Cluster analysis of Toronto neighborhoods to identify opportunities for local businesses

1. Introduction

1.1 Business Problem

For investors, it is useful to know what is likely to be popular in which neighborhood based on demographics such as age, education levels, marital status, income, ethnic background, and other factors that can explain and influence consumer behavior. There are some restaurants, for example, that open in a neighborhood with considerable sunk costs and only after a few months end up closing down because they fail to attract enough customers. If they can understand the market better in the first place, such failures could possibly be avoided.

1.2 Background

With a population of close to 3 million, Toronto is an important financial center for Canada. Being a cosmopolitan city with diverse demographics, it is only natural that it offers everything you need in terms of restaurants, parks, spas, pubs, gyms, business services and so on. Like in every major city, certain venues such as corporate offices can be concentrated in a financial district, for example. Households with higher income and education levels can also be concentrated in certain neighborhoods. Using two datasets on Toronto neighborhoods, I will test my hypothesis. If different patterns do exist, I will attempt to explain why certain venues are more prevalent in particular neighborhoods. I will also make recommendations for investment opportunities in case there are places with little competition but potential for attracting significant number of a particular group of customers.

2. Data Sources

The data used in this research comes from Foursquare and Toronto open data portal (https://open.toronto.ca/catalogue/). Foursquare API gives information on each neighborhood with venues and their location coordinates and category. The 2016 census for Toronto (https://open.toronto.ca/dataset/neighbourhood-profiles/)  contains aforementioned important demographics for each neighborhood. By combining the two datasets, I plan to come up with recommendations for type of venues that are not yet fully saturated in selected neighborhoods.

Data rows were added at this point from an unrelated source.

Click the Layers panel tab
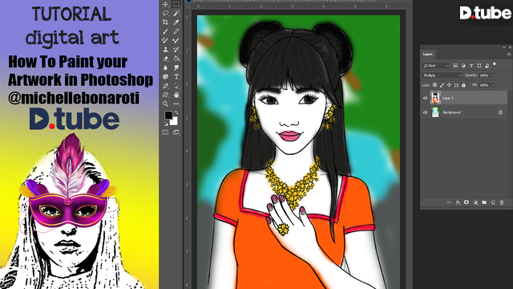This screenshot has width=513, height=289. (x=427, y=55)
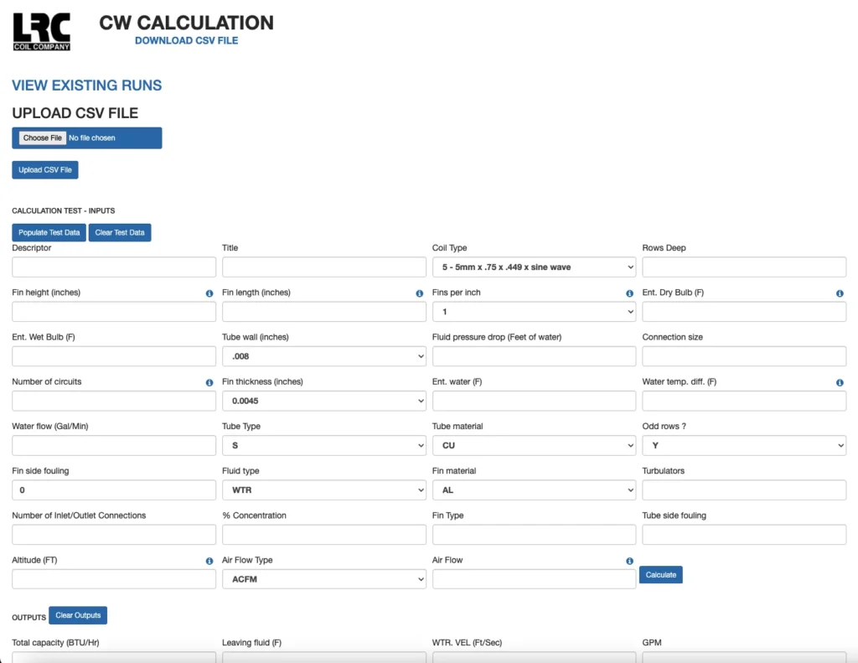The height and width of the screenshot is (663, 858).
Task: Expand the Tube wall (inches) dropdown
Action: [x=323, y=356]
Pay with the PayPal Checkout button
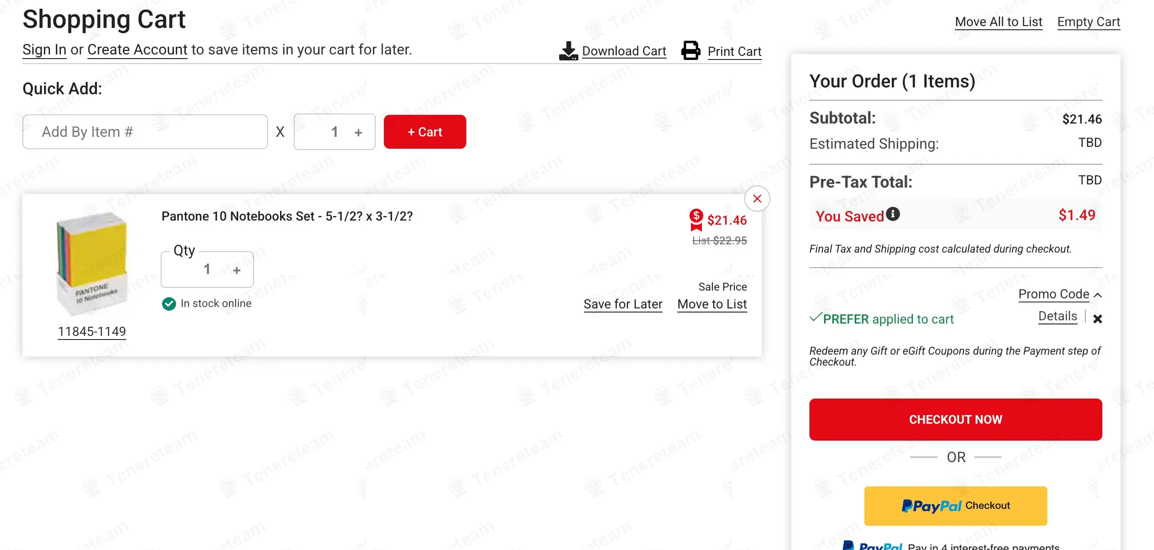The width and height of the screenshot is (1154, 550). point(955,506)
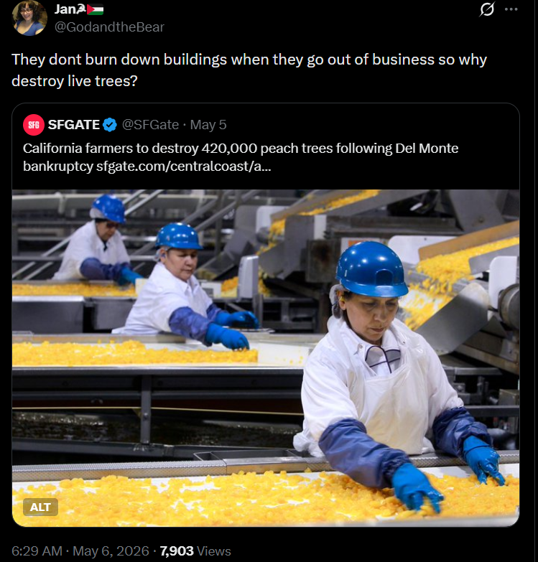
Task: Click the Palestinian flag emoji beside Jan
Action: point(95,9)
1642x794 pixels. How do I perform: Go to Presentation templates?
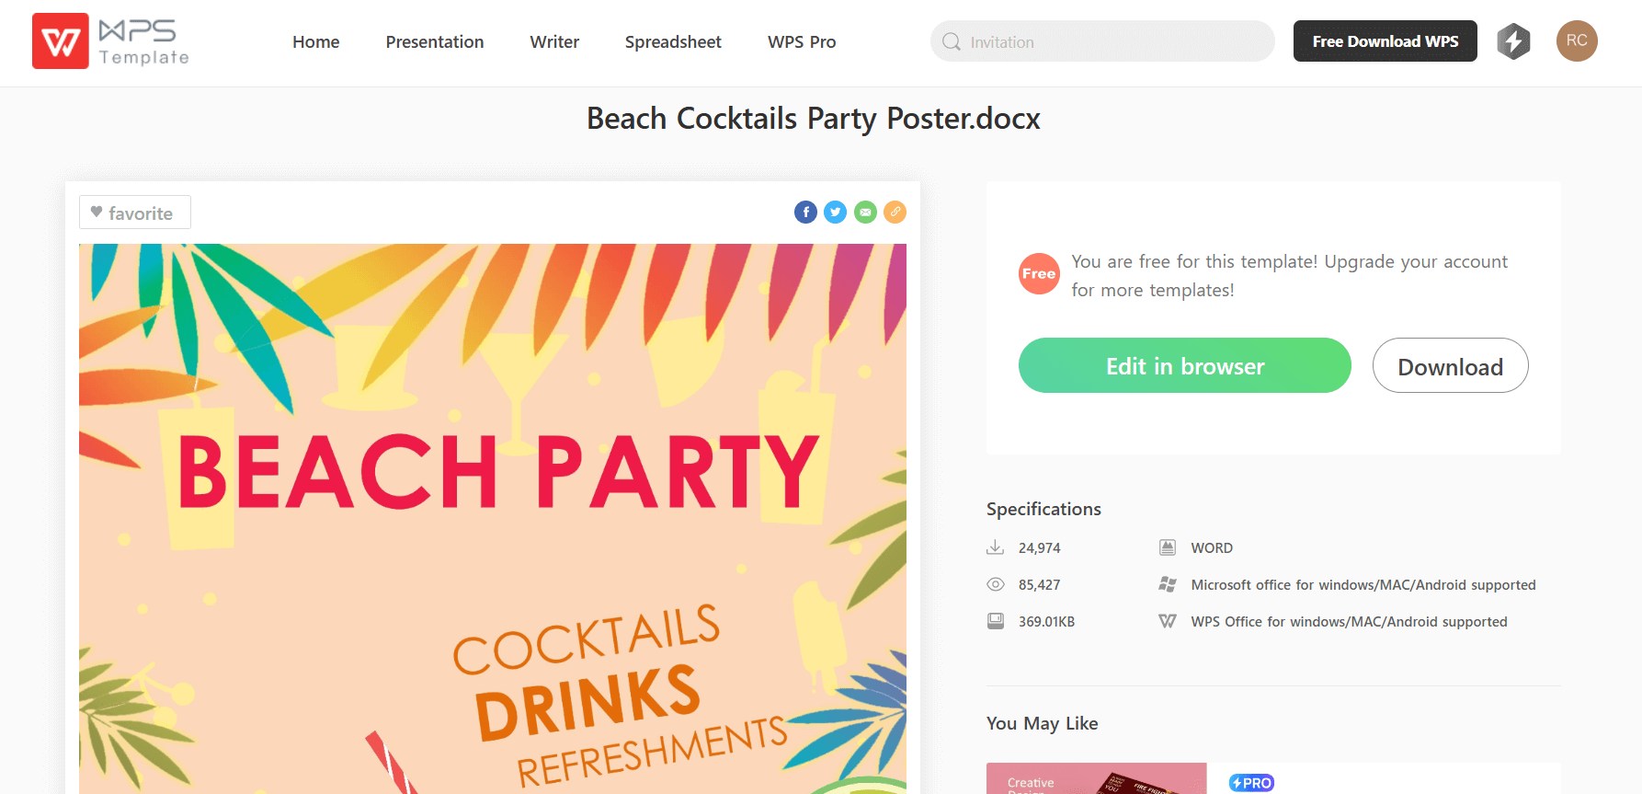434,42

With the use of clustering algorithms, it is possible to get an overview of the similarities or differences between the neighborhoods. Similar neighborhoods can be further analyzed to find out the concentration of certain venues, income levels, education, age, marital status, ethno-linguistic backgrounds and other demographic factors.

3. Methodology 

I used venues data from Foursquare to create a K-means clustering model and compared with the clusters obtained from the census dataset. This approach helps me figure out if the differences among neighborhoods can be explained by differences in demographics. The clustering labels from two different datasets can be joined using the “Neighborhood” index and compared using rank correlation methods such as Kendall’s Tau. If the differences between two clustering groups are not statistically significant, we can infer that the demographics from the census data indeed explain the variations among the neighborhoods. 

3.1 Feature selection and data transformation

The census data for Toronto contains over 2300 columns with information such as income taxes, languages spoken at home, and mobility among others which are not very relevant in this study. 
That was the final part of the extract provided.